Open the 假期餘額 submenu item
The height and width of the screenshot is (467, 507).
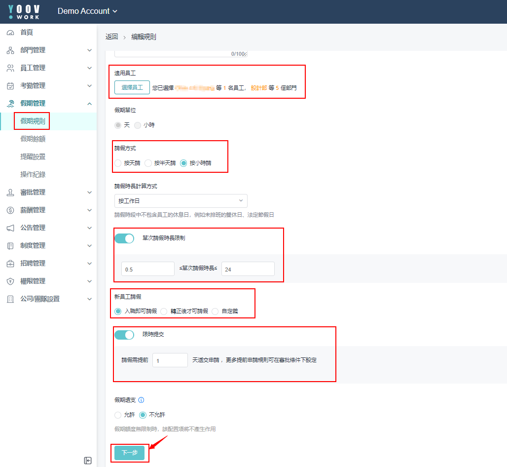[33, 139]
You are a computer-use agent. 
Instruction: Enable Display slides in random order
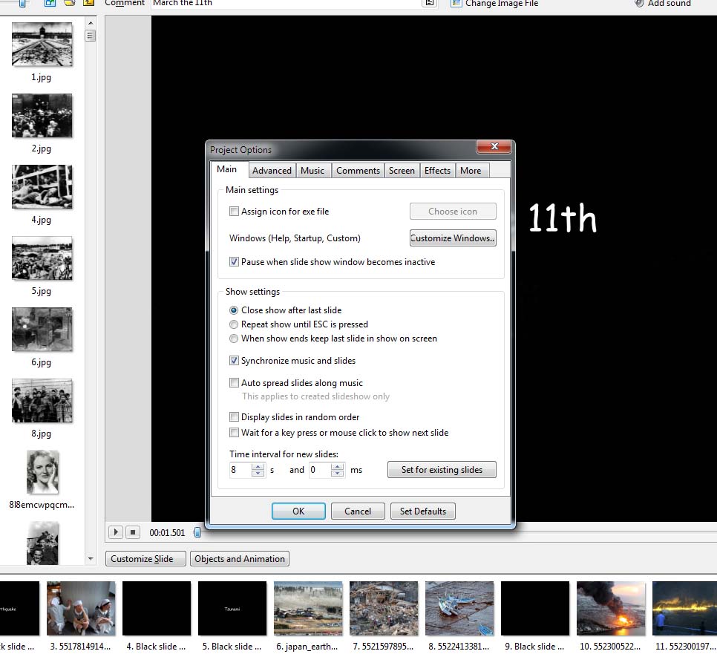click(235, 417)
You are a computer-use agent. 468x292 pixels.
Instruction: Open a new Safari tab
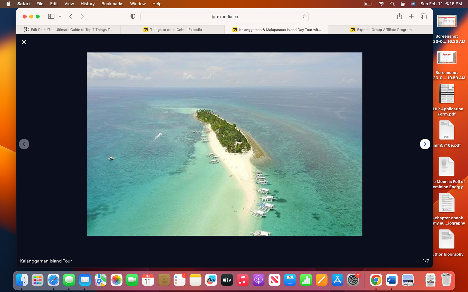(411, 17)
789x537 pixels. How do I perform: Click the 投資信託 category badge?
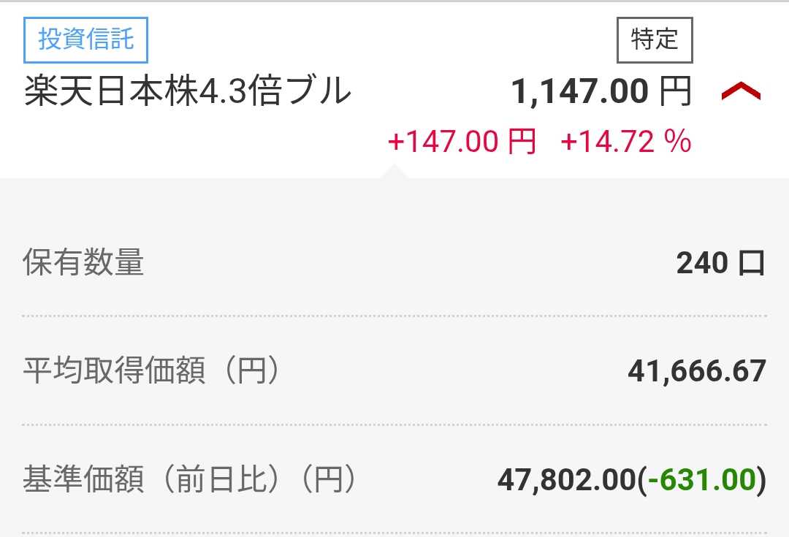pyautogui.click(x=86, y=39)
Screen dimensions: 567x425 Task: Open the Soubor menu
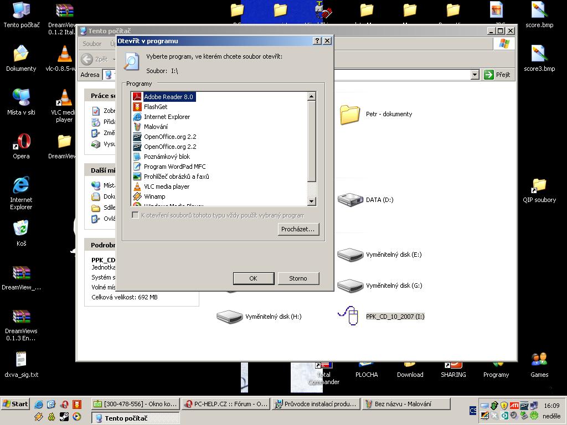pyautogui.click(x=92, y=44)
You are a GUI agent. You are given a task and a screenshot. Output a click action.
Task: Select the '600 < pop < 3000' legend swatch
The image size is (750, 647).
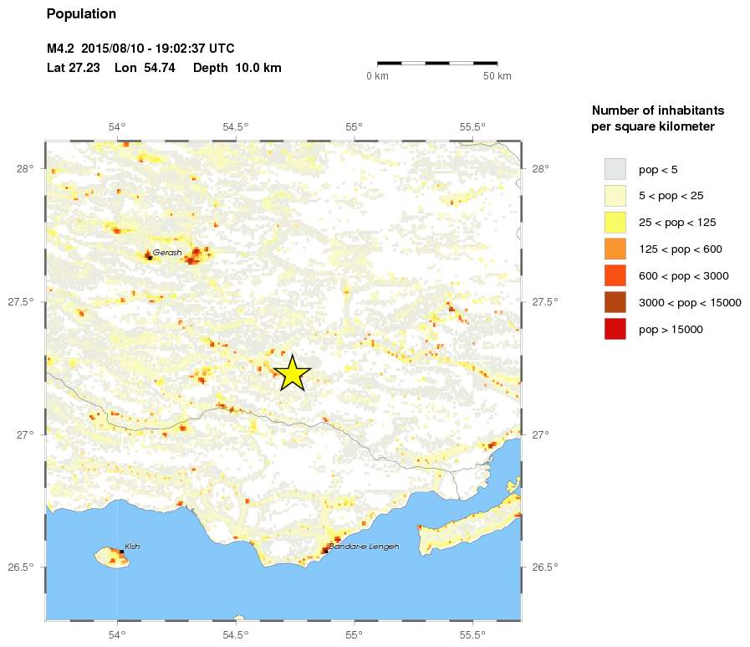point(615,276)
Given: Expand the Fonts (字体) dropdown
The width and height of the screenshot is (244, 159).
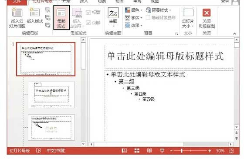Looking at the screenshot, I should tap(133, 18).
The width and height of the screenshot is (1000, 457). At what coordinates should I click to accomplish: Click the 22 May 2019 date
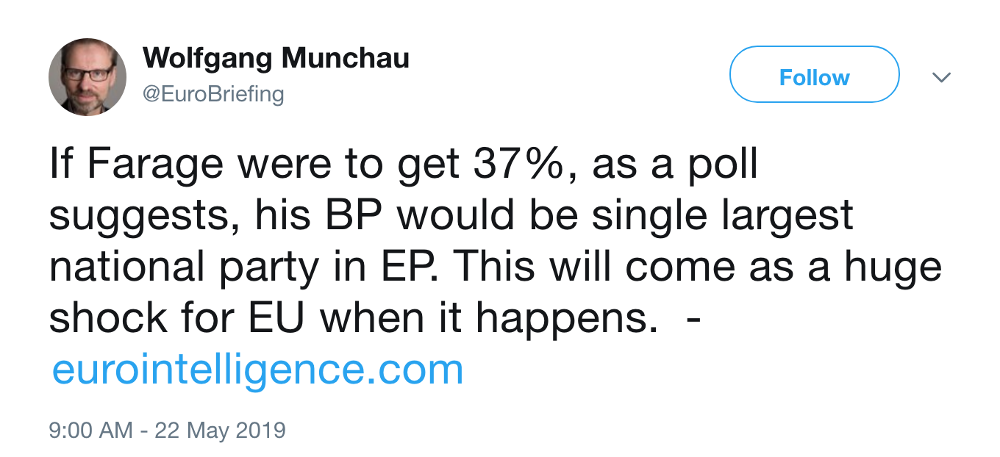[219, 430]
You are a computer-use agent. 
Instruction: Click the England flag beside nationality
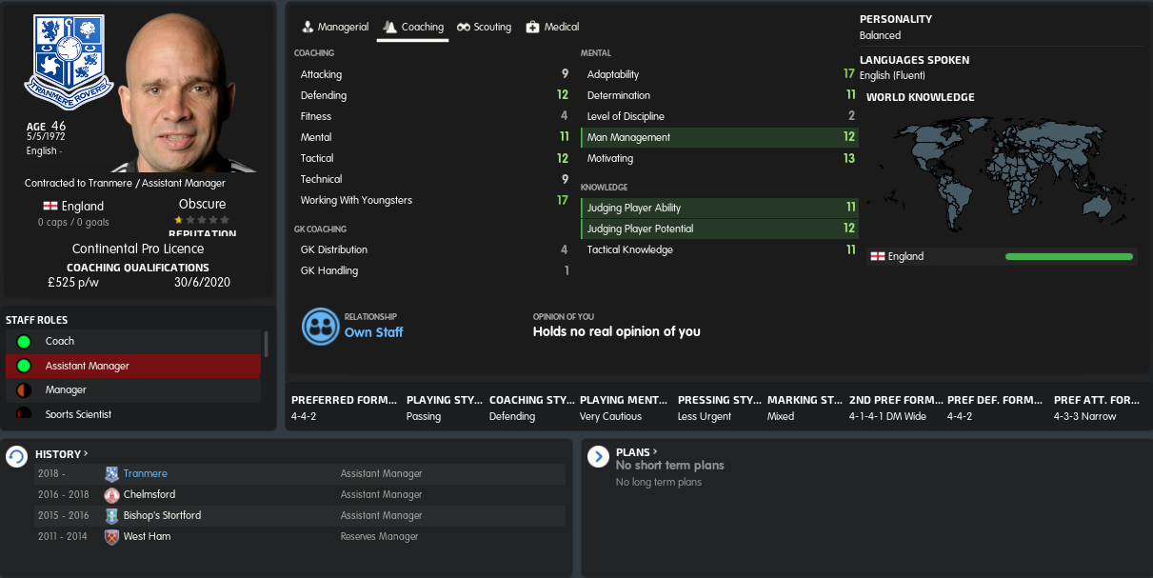tap(50, 206)
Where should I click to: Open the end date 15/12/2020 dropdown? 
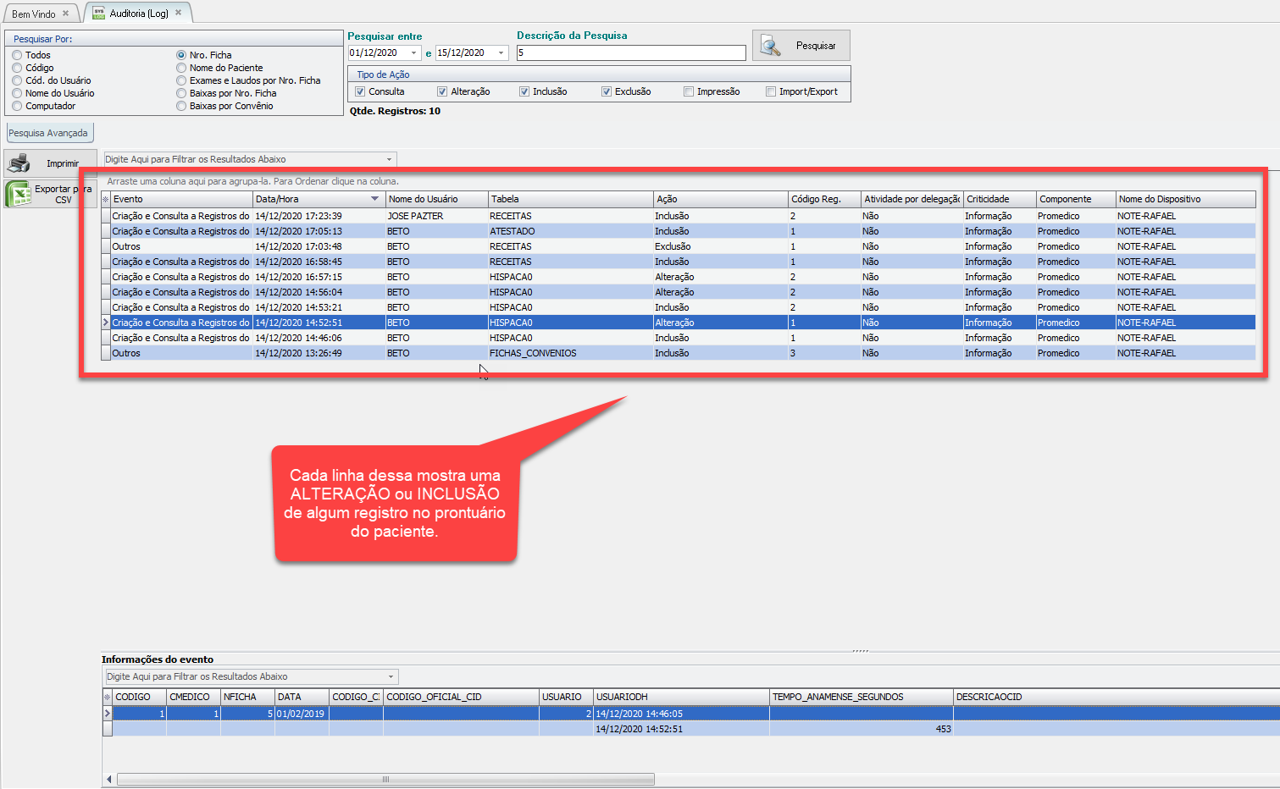point(501,52)
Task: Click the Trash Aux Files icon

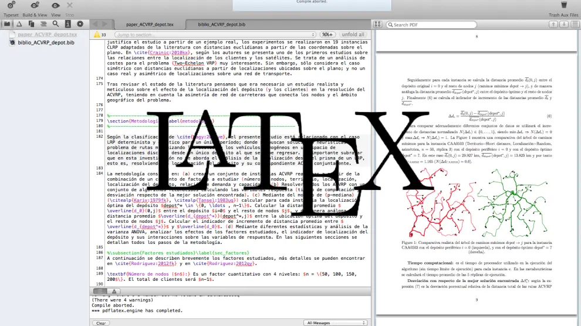Action: coord(563,5)
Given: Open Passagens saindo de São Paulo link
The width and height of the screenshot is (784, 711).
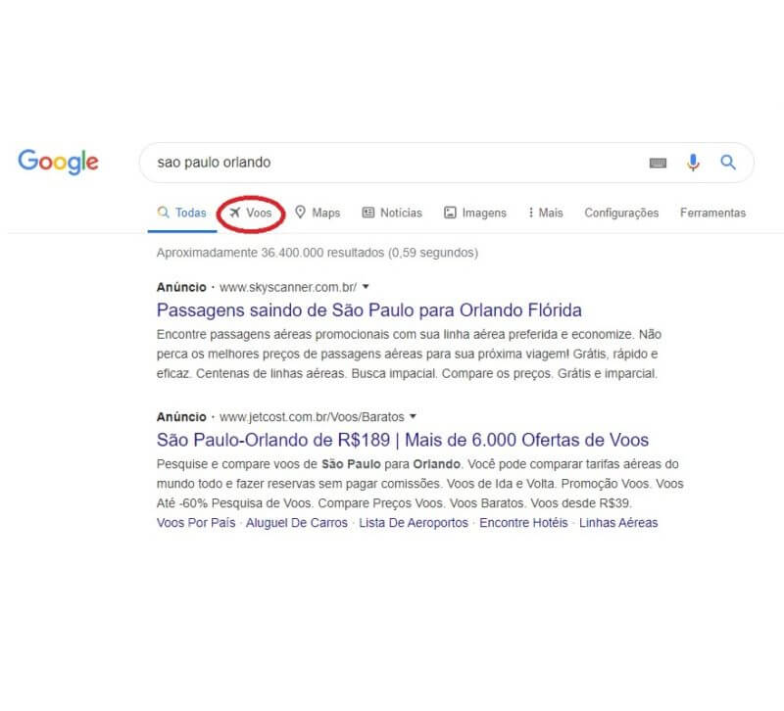Looking at the screenshot, I should click(369, 310).

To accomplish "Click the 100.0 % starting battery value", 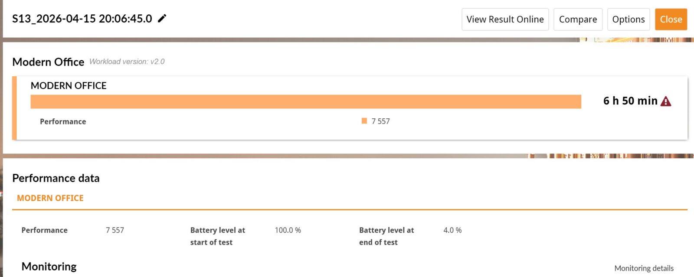I will click(x=288, y=230).
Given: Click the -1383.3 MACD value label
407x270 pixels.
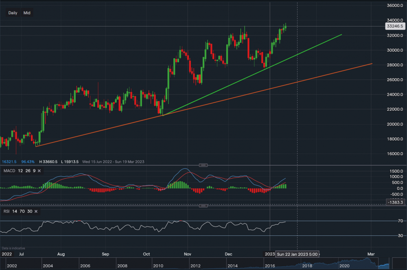Looking at the screenshot, I should pos(396,202).
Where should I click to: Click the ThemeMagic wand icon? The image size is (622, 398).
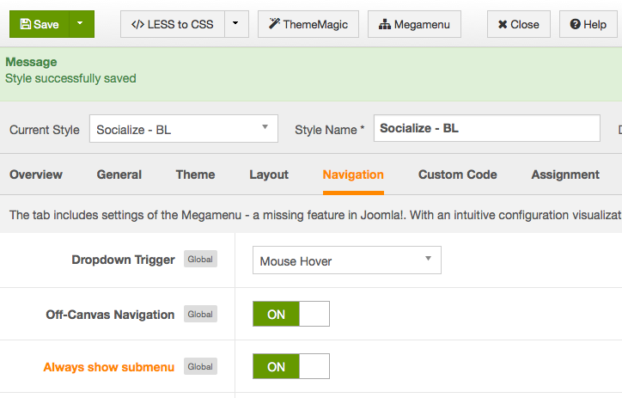274,24
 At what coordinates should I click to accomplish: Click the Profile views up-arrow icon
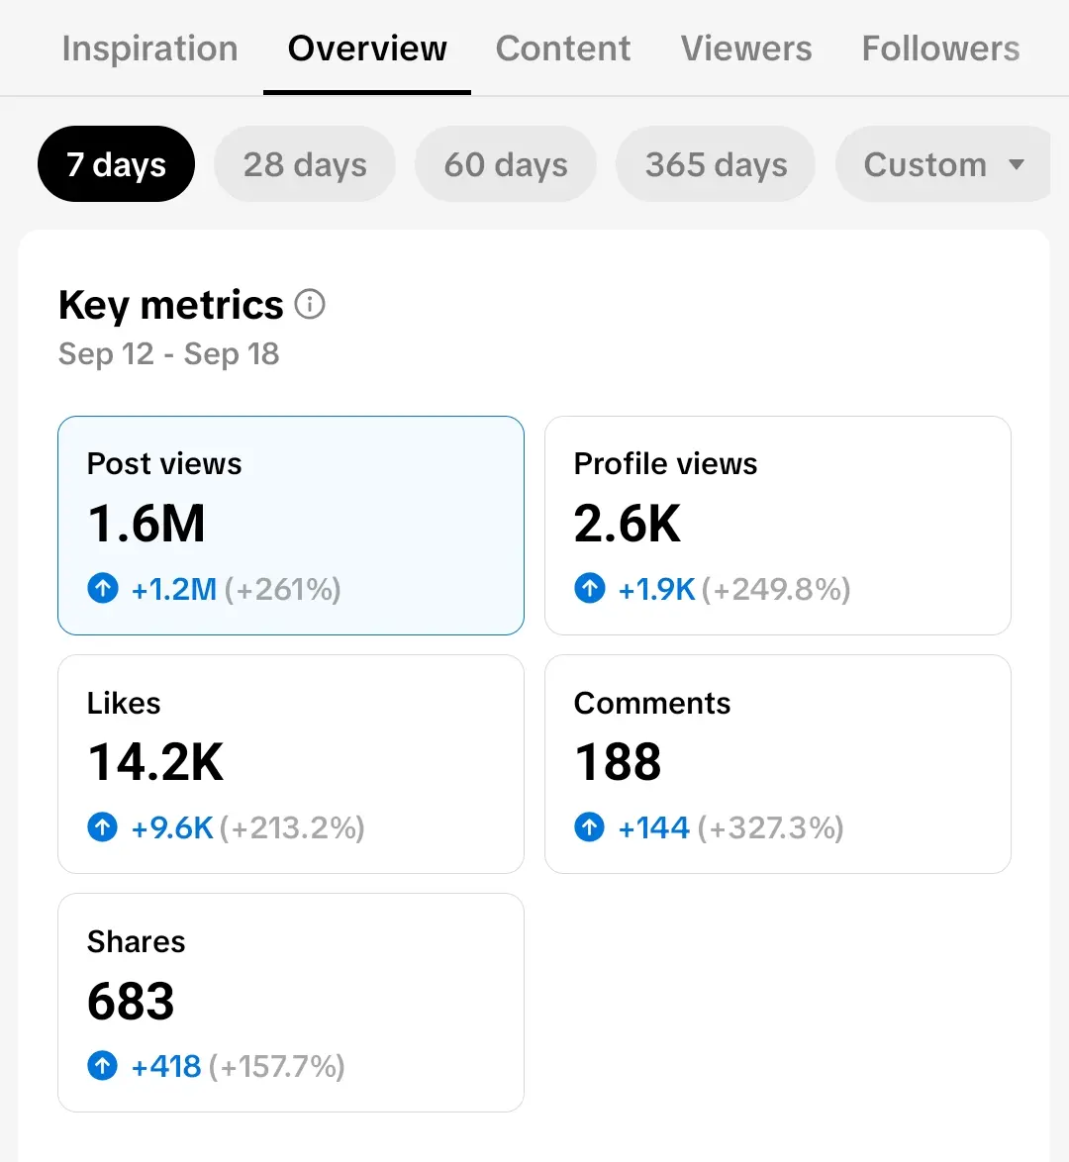pyautogui.click(x=589, y=588)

YOUR TASK - Give the rows from the start through the line containing "Looking at the screenshot, I should tap(133, 18)." as a two-column CSV headed instruction and action. Each row becomes one CSV line, with its text in one quoted field and its answer in the other, line breaks turned into spaces and the pictures left out.

CORRECT ANSWER -
instruction,action
"Open the 假期餘額 submenu item The height and width of the screenshot is (467, 507).","[33, 139]"
"You are a computer-use agent. Instruction: Enable Display slides in random order","click(235, 417)"
"You are a computer-use agent. 468x292 pixels. Instruction: Open a new Safari tab","(411, 17)"
"789x537 pixels. How do I perform: Click the 投資信託 category badge?","pyautogui.click(x=86, y=39)"
"Screen dimensions: 567x425 Task: Open the Soubor menu","pyautogui.click(x=92, y=44)"
"You are a GUI agent. You are given a task and a screenshot. Output a click action. Task: Select the '600 < pop < 3000' legend swatch The image size is (750, 647).","point(615,276)"
"Given: Expand the Fonts (字体) dropdown The width and height of the screenshot is (244, 159).","Looking at the screenshot, I should tap(133, 18)."